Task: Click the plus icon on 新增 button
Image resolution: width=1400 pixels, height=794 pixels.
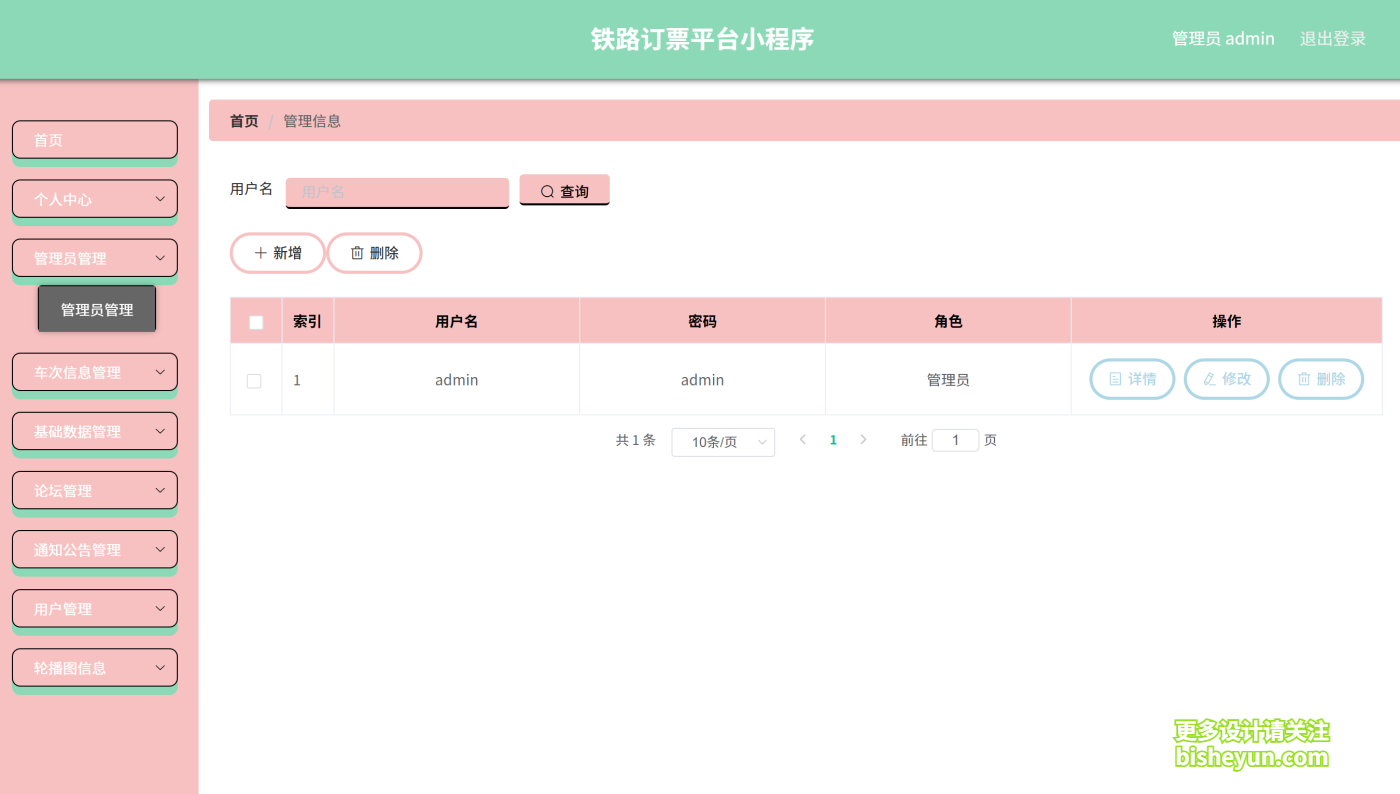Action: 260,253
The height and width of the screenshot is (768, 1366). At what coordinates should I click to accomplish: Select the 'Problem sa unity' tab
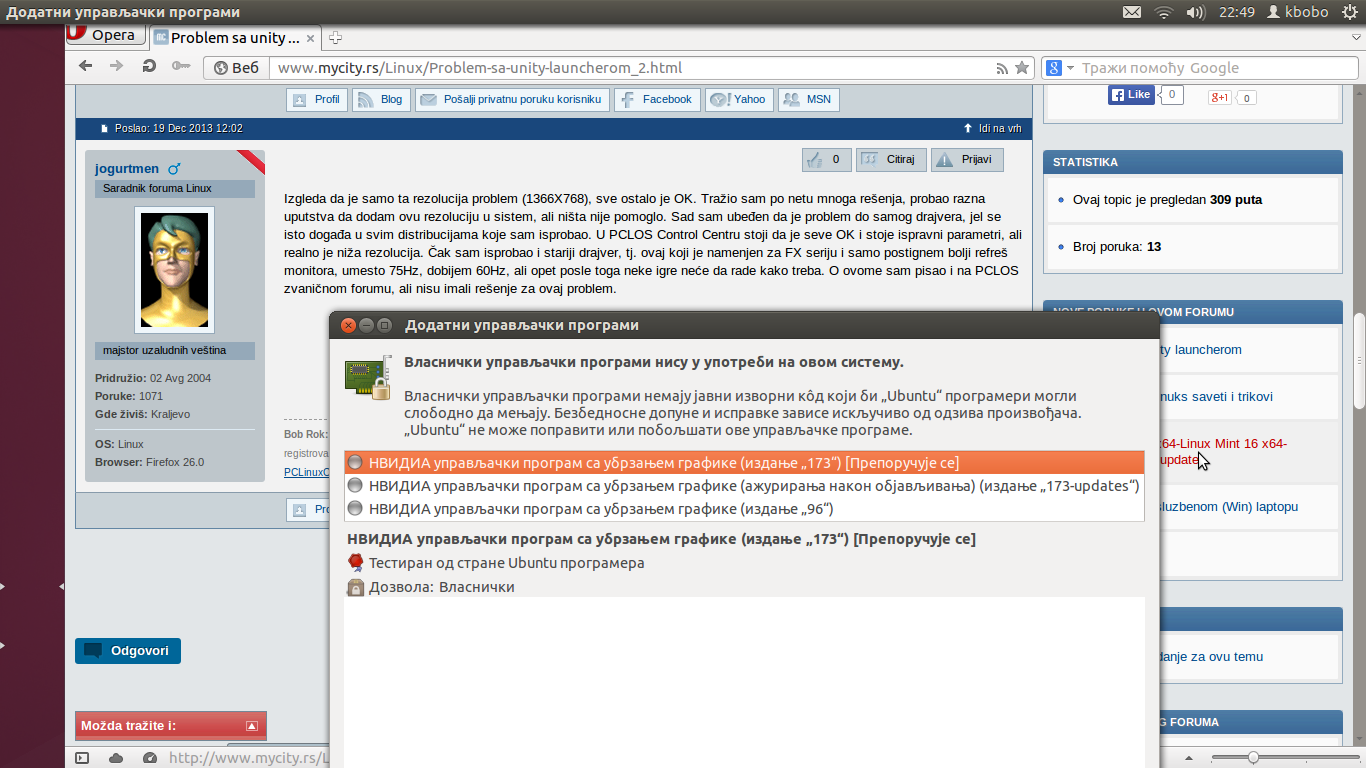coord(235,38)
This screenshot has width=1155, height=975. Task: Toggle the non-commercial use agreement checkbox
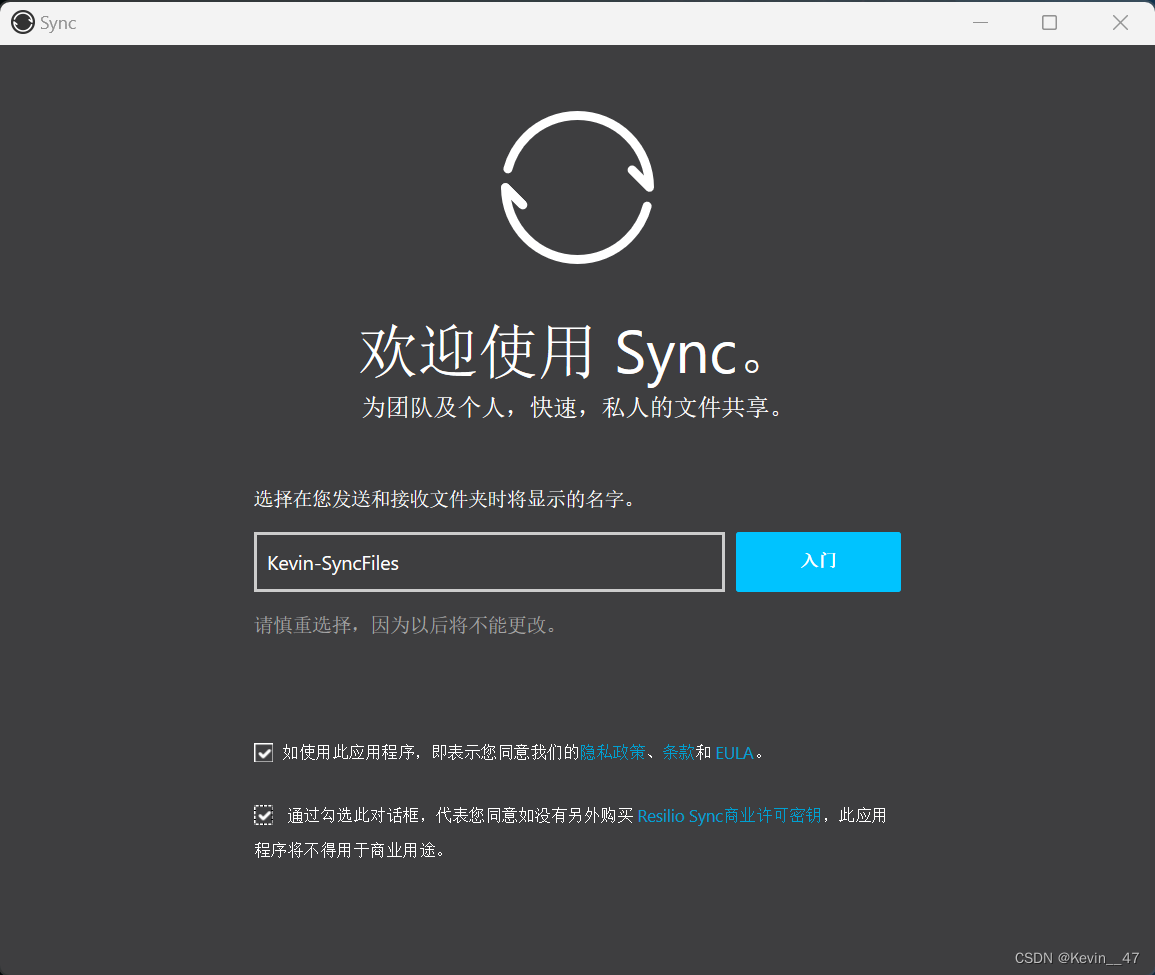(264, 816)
---
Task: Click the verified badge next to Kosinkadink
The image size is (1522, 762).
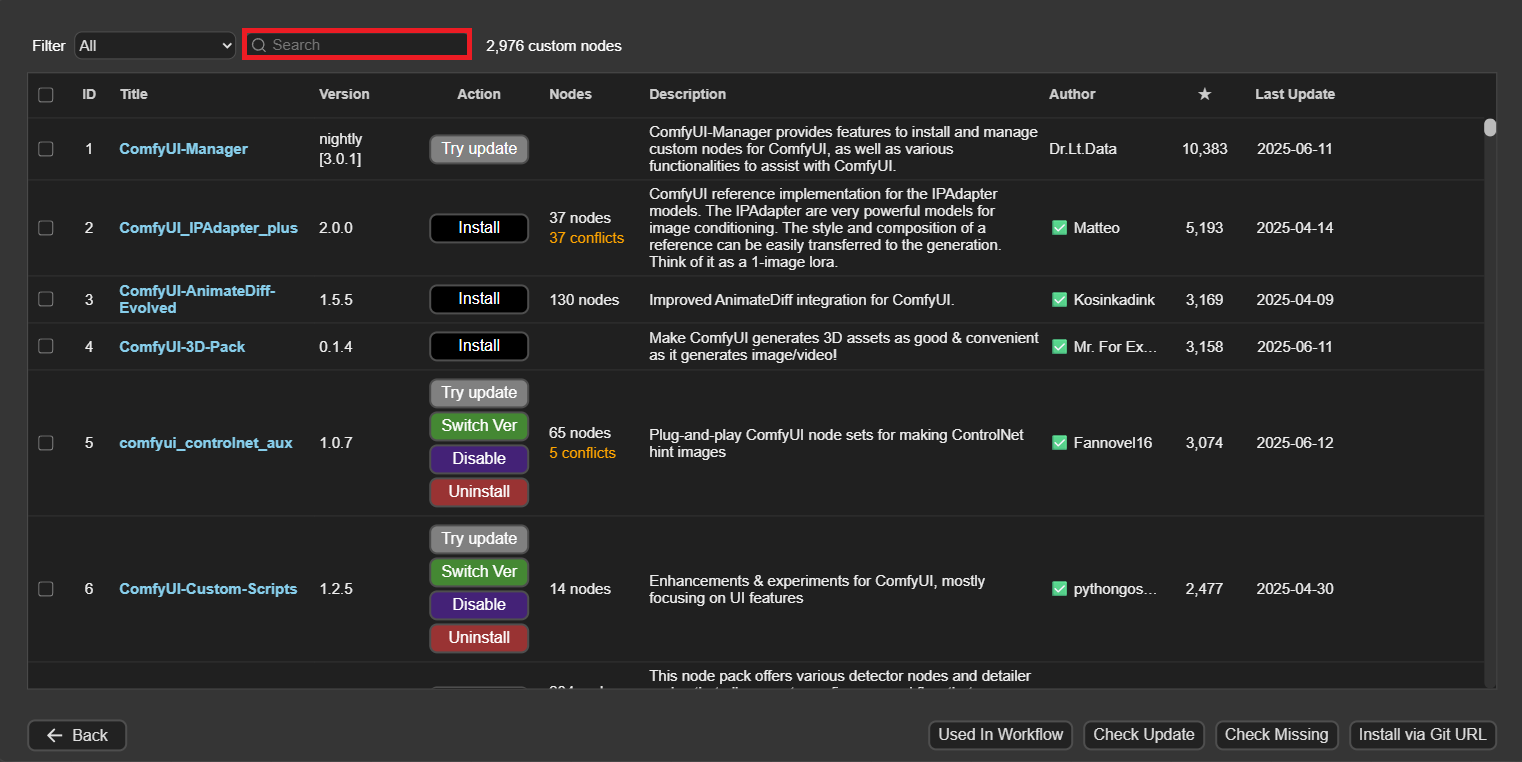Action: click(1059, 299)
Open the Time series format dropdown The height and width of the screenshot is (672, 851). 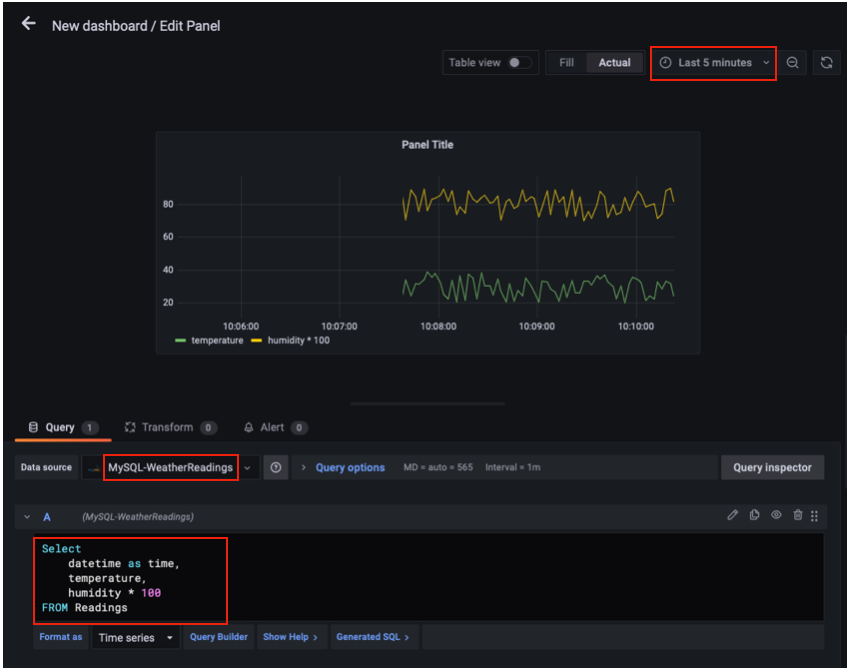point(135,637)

### WHAT YOU NEED TO DO:
Reproduce every line from the one containing "Task: Click the plus icon on 新增 button" down to the one containing "coord(235,38)", inclusive, and add 72 to each coordinate in the answers. Leave the pictures out.

### TASK OUTPUT:
Task: Click the plus icon on 新增 button
Image resolution: width=1400 pixels, height=794 pixels.
Action: 332,325
The height and width of the screenshot is (768, 1366). At what coordinates should I click to accomplish: Select the 'Problem sa unity' tab
coord(307,110)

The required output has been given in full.